Mahomed’s research targeted the rural community of Swayimane in KZN. It focused on the development and assessment of a community ground-based lightning early warning system to detect and disseminate lightning threats and alerts quickly.
Mohamed said she focused on this part of the province because generally rural areas lacked fully enclosed metal-topped vehicles and infrastructure to protect against lighting and this leave them vulnerable.
She said: “the system is comprised of an electric field meter and a lightning flash sensor with warnings disseminated via audible (siren) and visible (beacon lights) alarms on-site and with a remote server issuing SMSes and email alerts.”
Mohamed said as the system operated automatically, it minimised the potential for human error in its operation. She added: “in the event of global system for mobile communication network failure, the audible and visible alarm systems remain in place to alert the surrounding community in the case of a lightning warning.”
She said the system’s monitoring and warning capacity could improve the preparedness of rural communities to lightning and prevent the loss of life. According to Mohamed, the NRT-LWS was evaluated against the SA Lightning Detection Network (SALDN), which operated concurrently at a national scale.
“This provided first insight into the use of the SALDN for local scales, encouraging the SA Weather Service to expand its lightning warnings to rural communities,” Mohamed said.
Research, she said, into the use of lightning data for tracking changes in conditions to monitor severe weather such as supercell tornadoes were also conducted.
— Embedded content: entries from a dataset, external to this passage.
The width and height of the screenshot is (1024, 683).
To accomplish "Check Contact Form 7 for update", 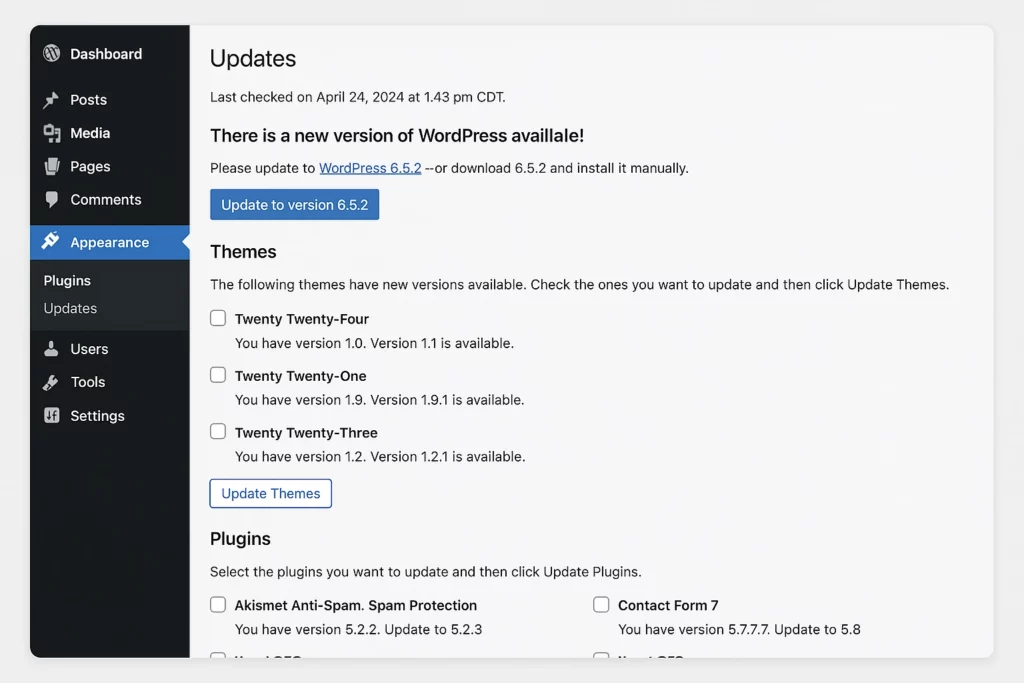I will 601,604.
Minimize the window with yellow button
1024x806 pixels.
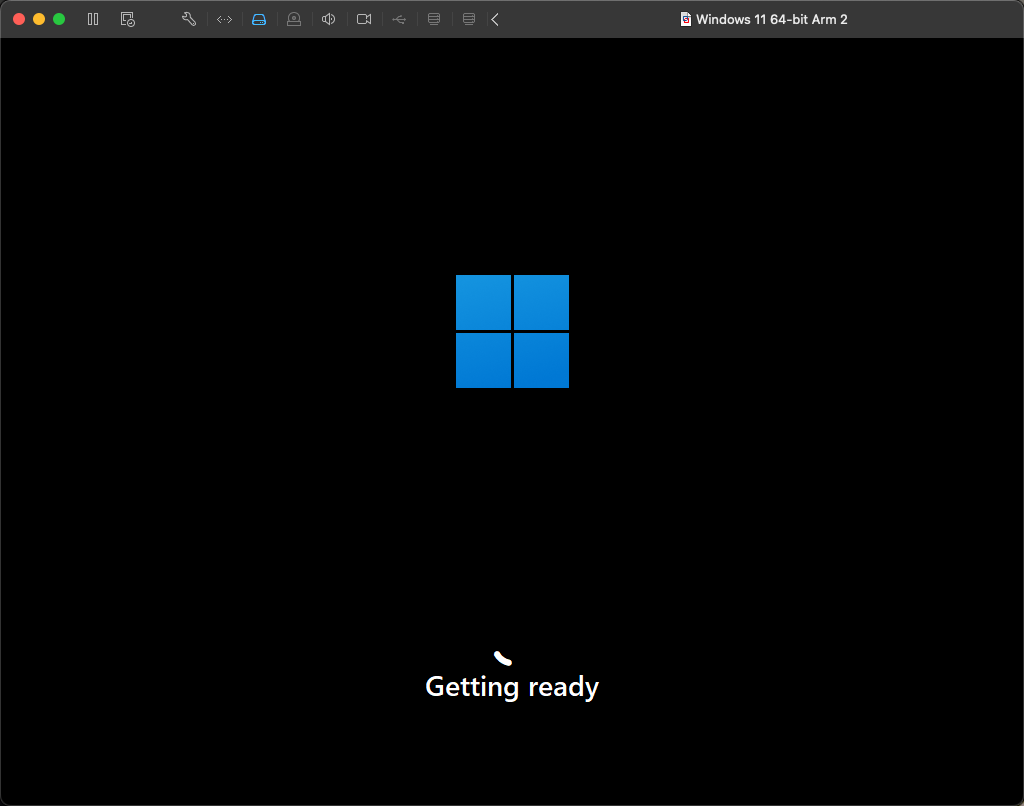point(39,20)

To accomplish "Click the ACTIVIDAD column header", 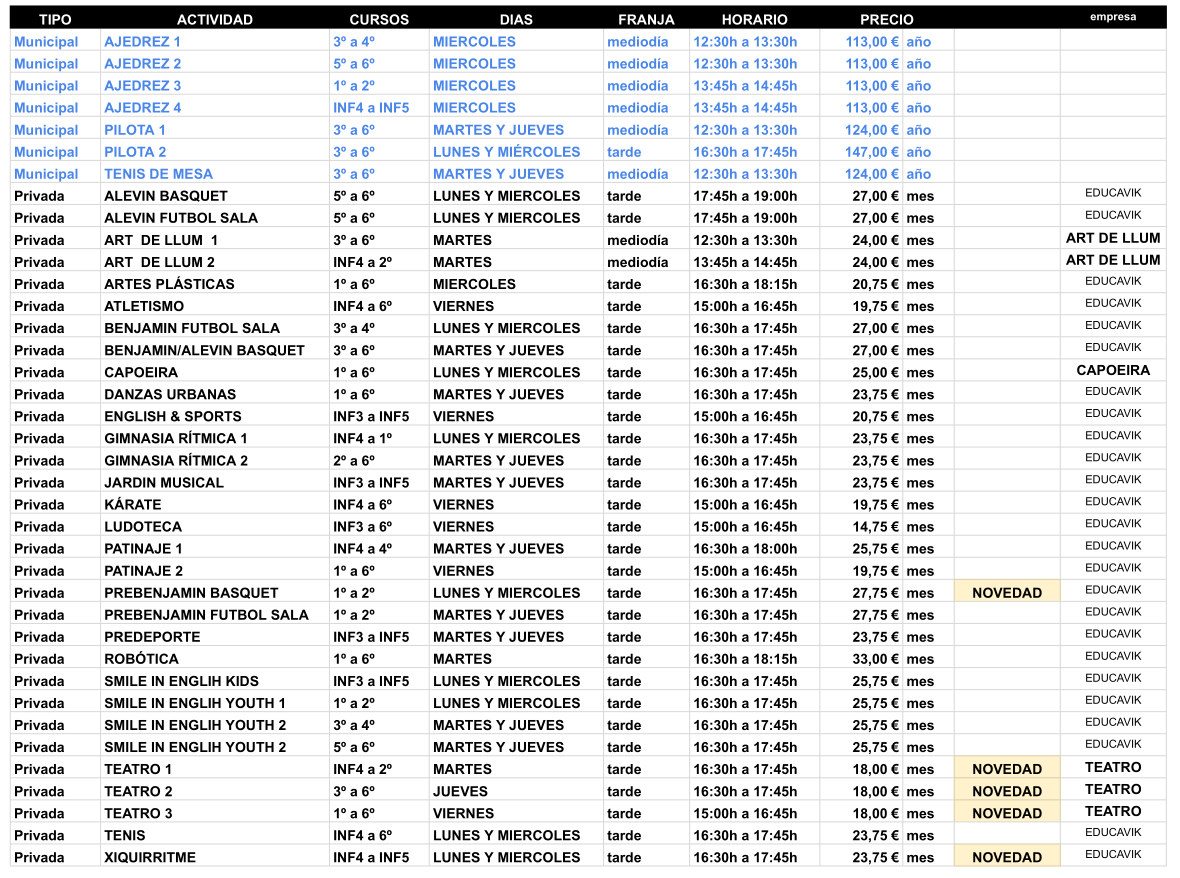I will (x=214, y=19).
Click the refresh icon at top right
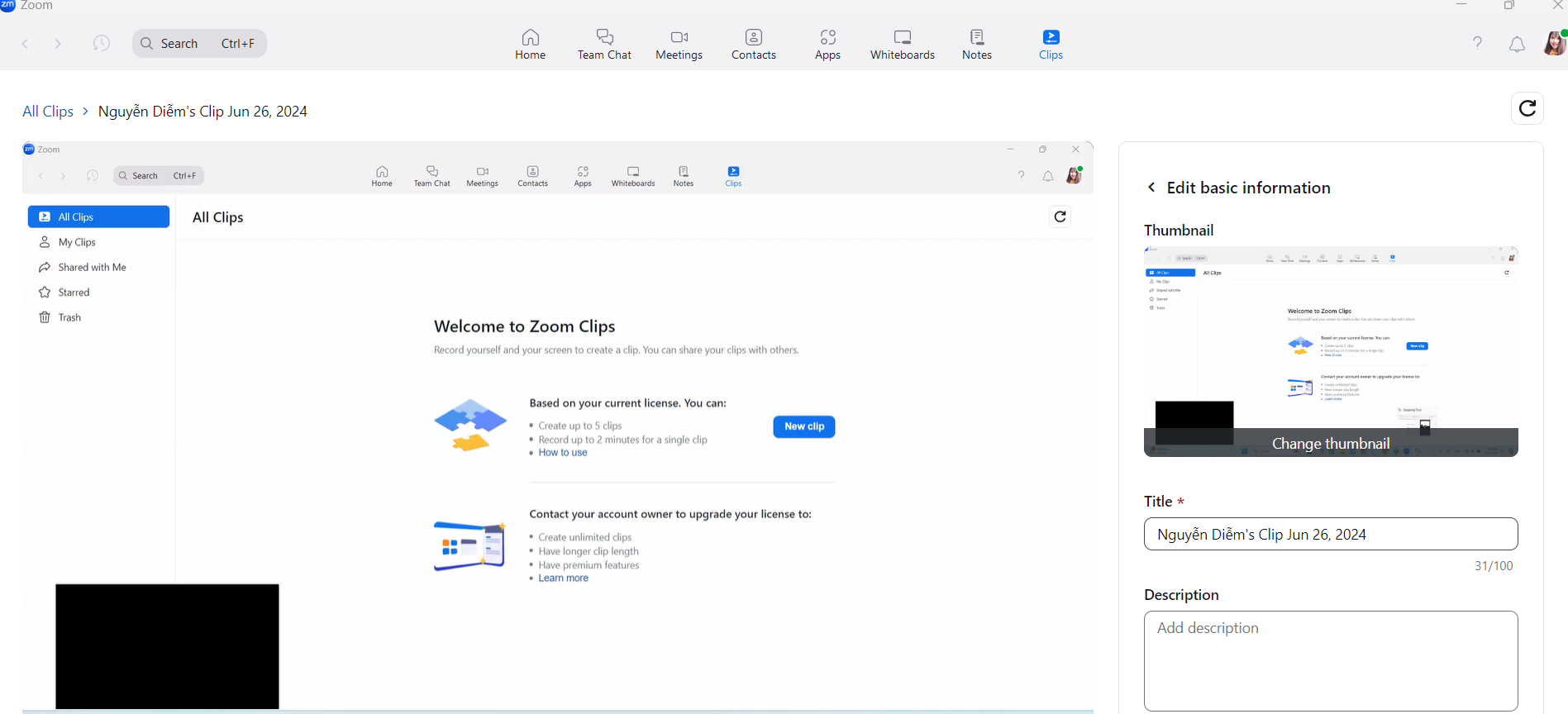The width and height of the screenshot is (1568, 714). pos(1527,108)
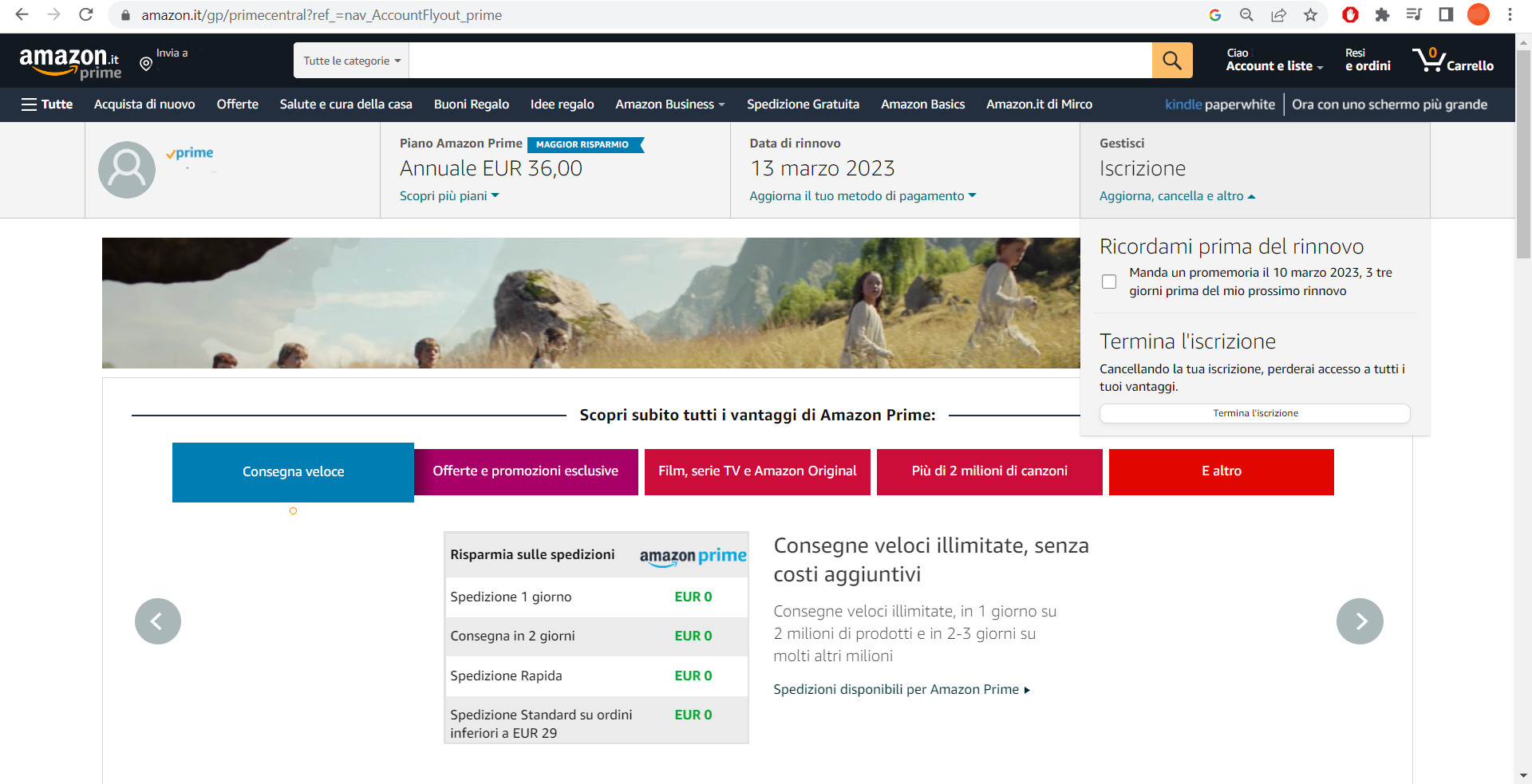Open the Tutte le categorie dropdown
Image resolution: width=1532 pixels, height=784 pixels.
tap(350, 60)
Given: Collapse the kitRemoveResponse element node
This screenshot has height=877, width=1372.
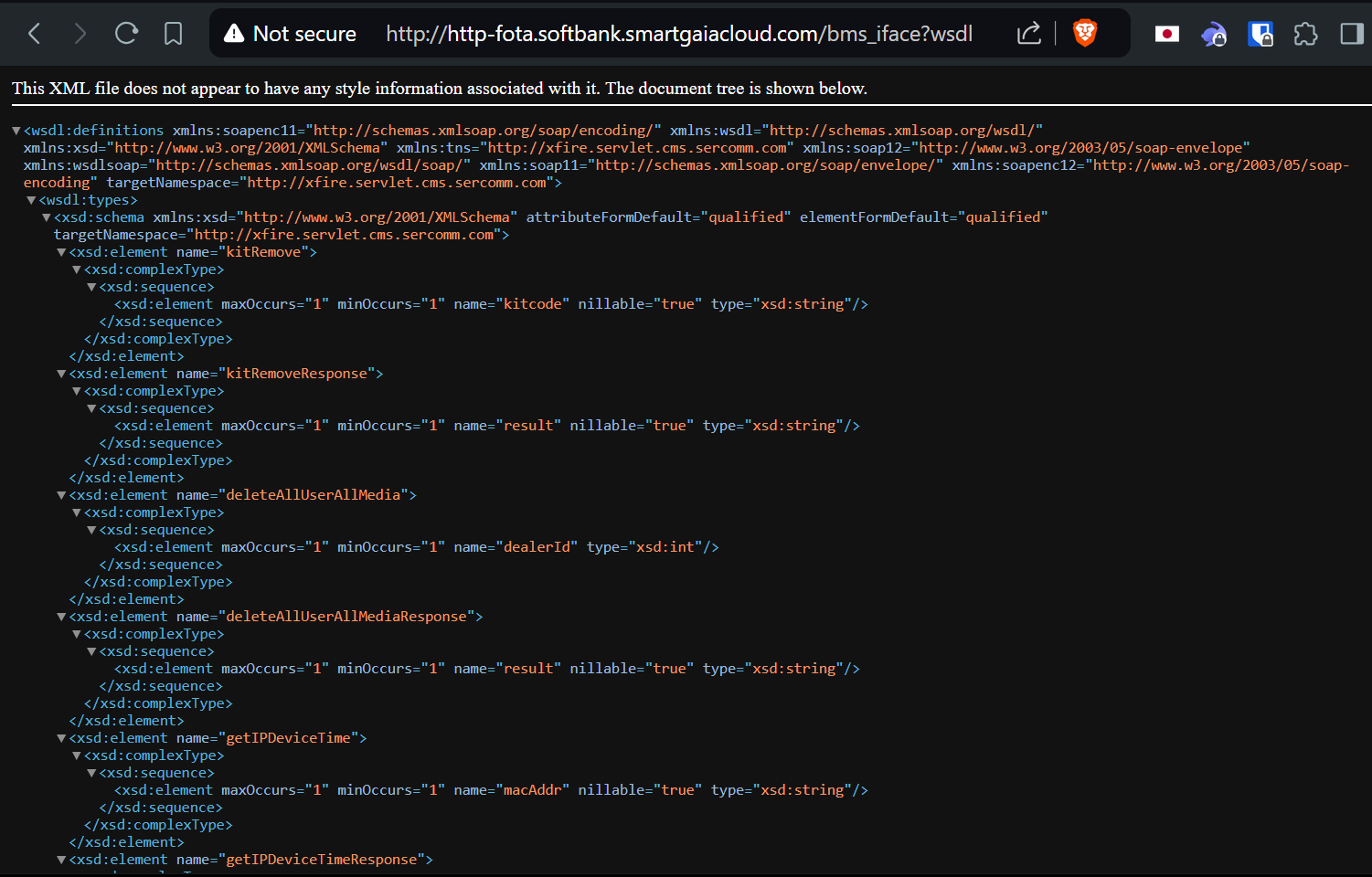Looking at the screenshot, I should [x=61, y=374].
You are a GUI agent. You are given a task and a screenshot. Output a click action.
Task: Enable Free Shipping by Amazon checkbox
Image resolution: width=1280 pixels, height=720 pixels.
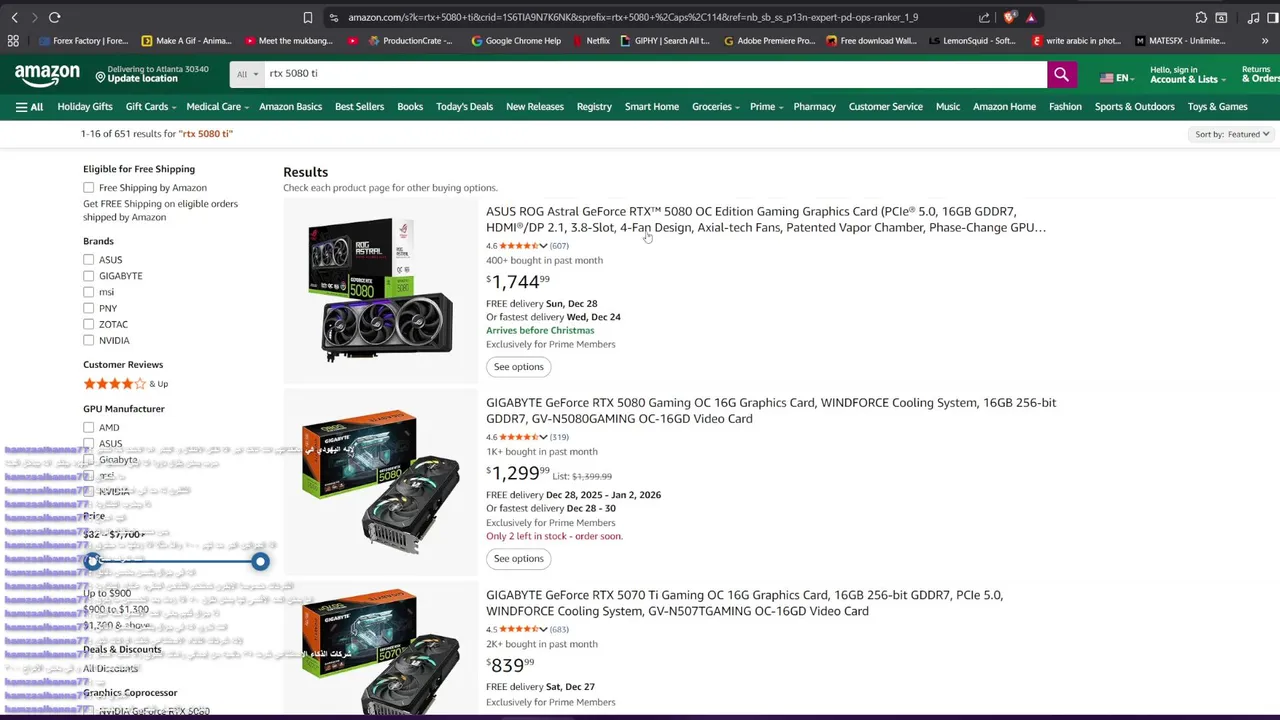point(89,188)
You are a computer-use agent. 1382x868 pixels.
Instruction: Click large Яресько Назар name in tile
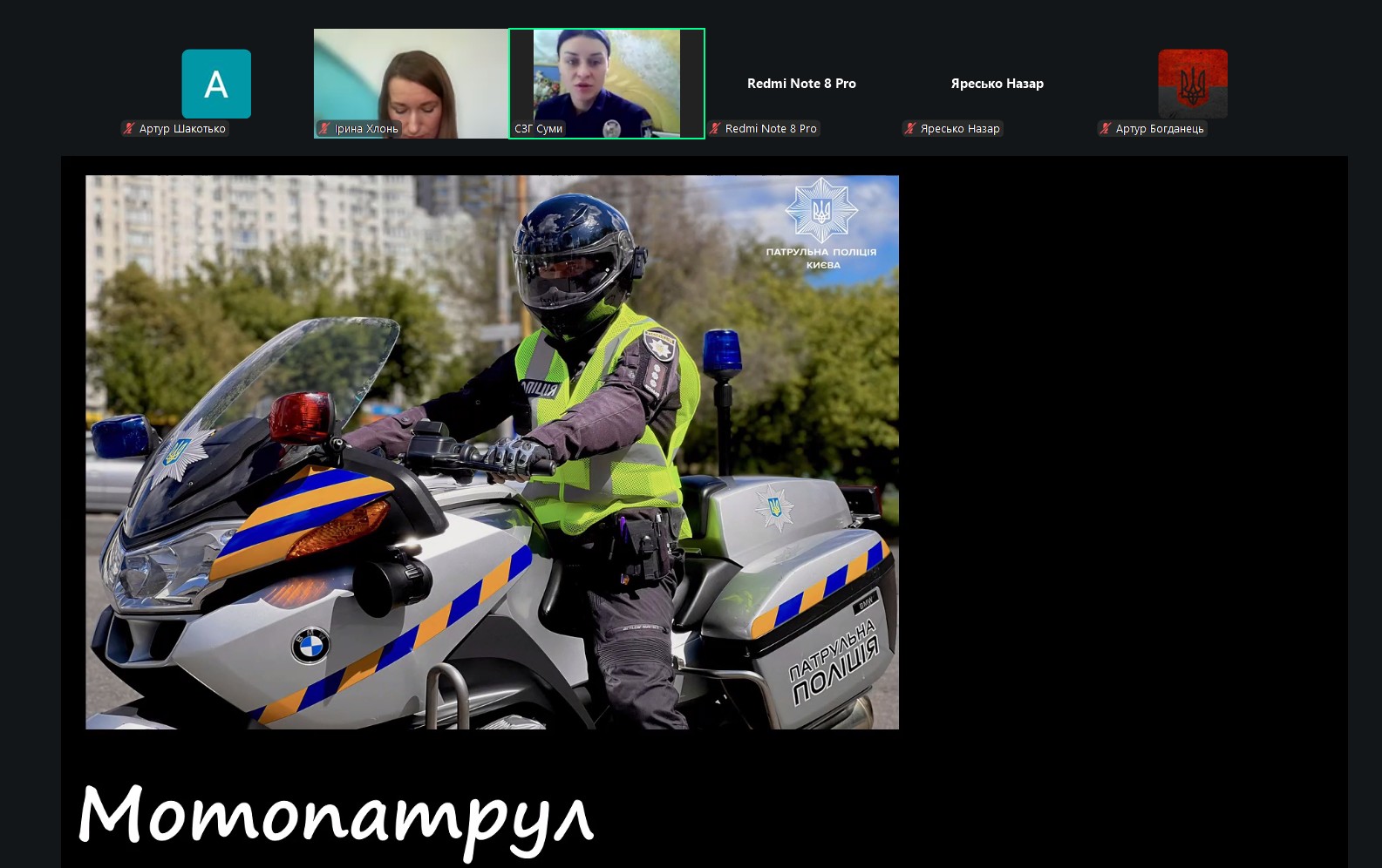click(997, 84)
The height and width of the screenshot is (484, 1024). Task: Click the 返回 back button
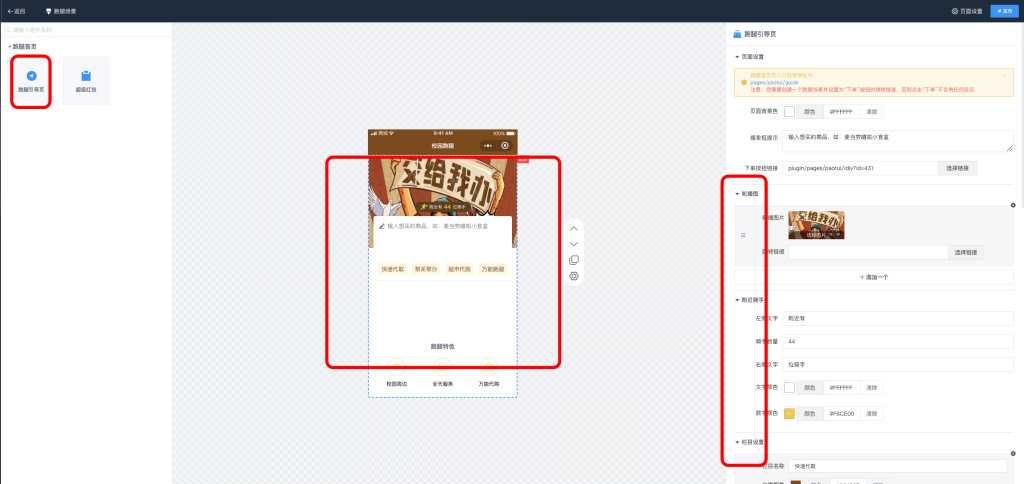pos(16,11)
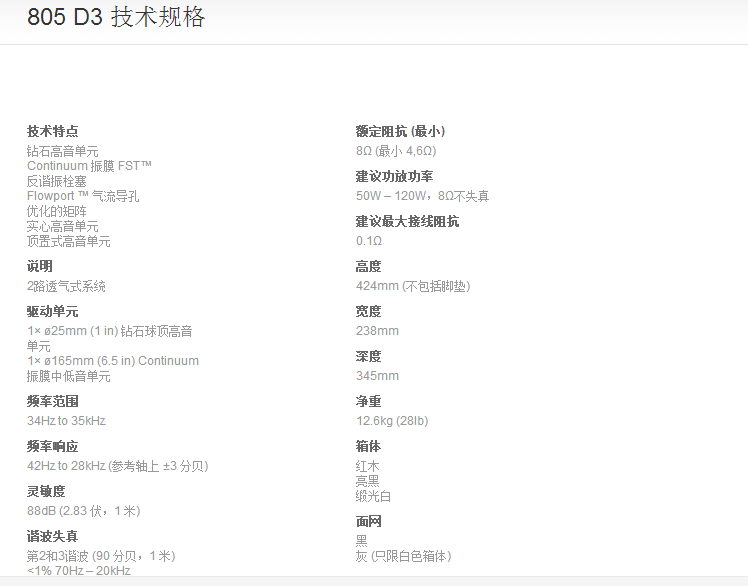Click the 缎光白 cabinet finish text
The image size is (748, 586).
(x=374, y=496)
She claims that her warning system detected last year’s tornado in New Hanover, outside Pietermaritzburg, which left destruction in its wake in the area. “The research demonstrated that total lightning data from early warning systems can be beneficial and add to other lightning warning indicators, providing a greater lead-time over radars on its own, for example,” Mohamed said.
She said this would be particularly useful to extend warning lead times when adverse weather occurred over populated areas. The warning system showed its capability as a risk-based warning system for a variety of environmental conditions, added Mohamed.
This information can be beneficial to farmers, community members, municipal officials, she said, adding disaster risk management agencies with measurable thresholds upon which actions can be initiated.